Excerpt: The Garden Table by Studio Ossidiana is a modular cast object designed to be touched, played upon, and cultivated. It is a multi-purpose surface where cooking, eating, resting, or playing become collective performances. Designed as a permanent installation, it grows over time, transforming domestic actions into civic rituals and expanding the possibilities of public space.
Project Description

[Text as submitted by architect] Part kitchen, part game, part stage, the Garden Table is a modular cast object designed to be touched, played upon, and cultivated. It is designed as a multi-purpose surface, where the simple actions of cooking, eating, resting or playing can become collective performances. It is a place for collective barbecues, cooking classes, conversations and dinners, board game tournaments and friendly matches, bead games and gardening, open to visitors and neighbours day and night.

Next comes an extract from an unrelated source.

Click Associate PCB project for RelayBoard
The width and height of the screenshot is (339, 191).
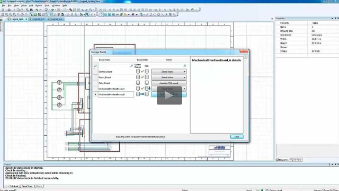[x=169, y=83]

It is designed as a permanent installation, made to withstand weather and use, and potentially, grow over time. The modularity of the blocks allows water basins or drinking fountains, pizza ovens or sitting areas, bird feeders or smokers to be added over time, while the cast elements are easy to wash, polish, or upgrade with new features.

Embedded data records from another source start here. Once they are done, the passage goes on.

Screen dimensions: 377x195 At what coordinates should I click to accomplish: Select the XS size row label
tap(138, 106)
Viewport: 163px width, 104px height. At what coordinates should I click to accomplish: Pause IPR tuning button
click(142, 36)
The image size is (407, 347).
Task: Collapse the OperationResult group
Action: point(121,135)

Supporting and complementing the activities of El Paseo, neighbouring its vegetable gardens, the Garden Table embeds in its very matter elements of its context, from stones of the Michigan lake to the earth of the garden, found objects and cultivated as well as spontaneous plants. Informed by various practices of cooking in open air, fire pits, barbecue grills, niches for spices and built in vases for herbs are scattered along its surface, while terrazzo game-surfaces, from chess to backgammon, Go and checkers, suggest and allow other uses.

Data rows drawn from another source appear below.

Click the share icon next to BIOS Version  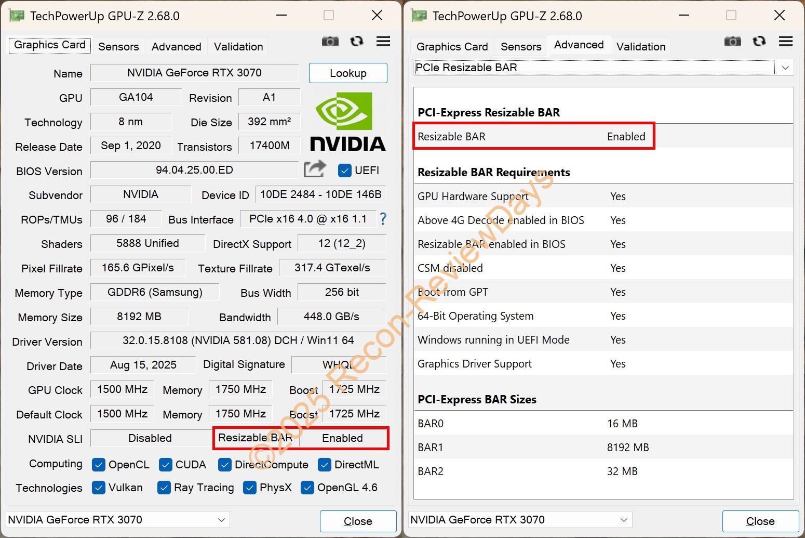[315, 169]
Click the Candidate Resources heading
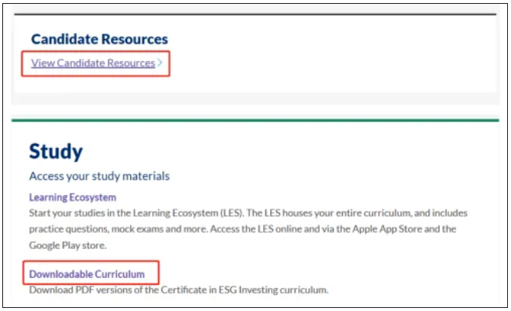The image size is (511, 311). click(99, 39)

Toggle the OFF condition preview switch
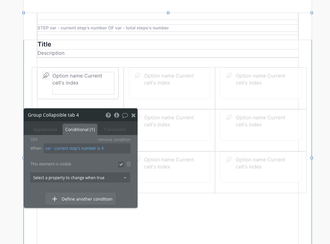[34, 140]
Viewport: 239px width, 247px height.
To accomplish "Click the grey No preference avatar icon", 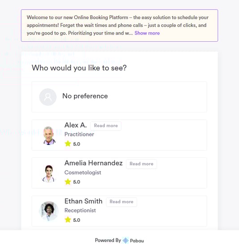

As affordances unfold along its surface, different actions can complement or subvert each other, allowing for both curation and cultivation to play out over time. With the garden table, the ambition is to imagine and materialise a fragment of a collective city where domestic activities can become civic rituals, and the range of activities imaginable within the public realm can expand towards new forms of engagement with the city.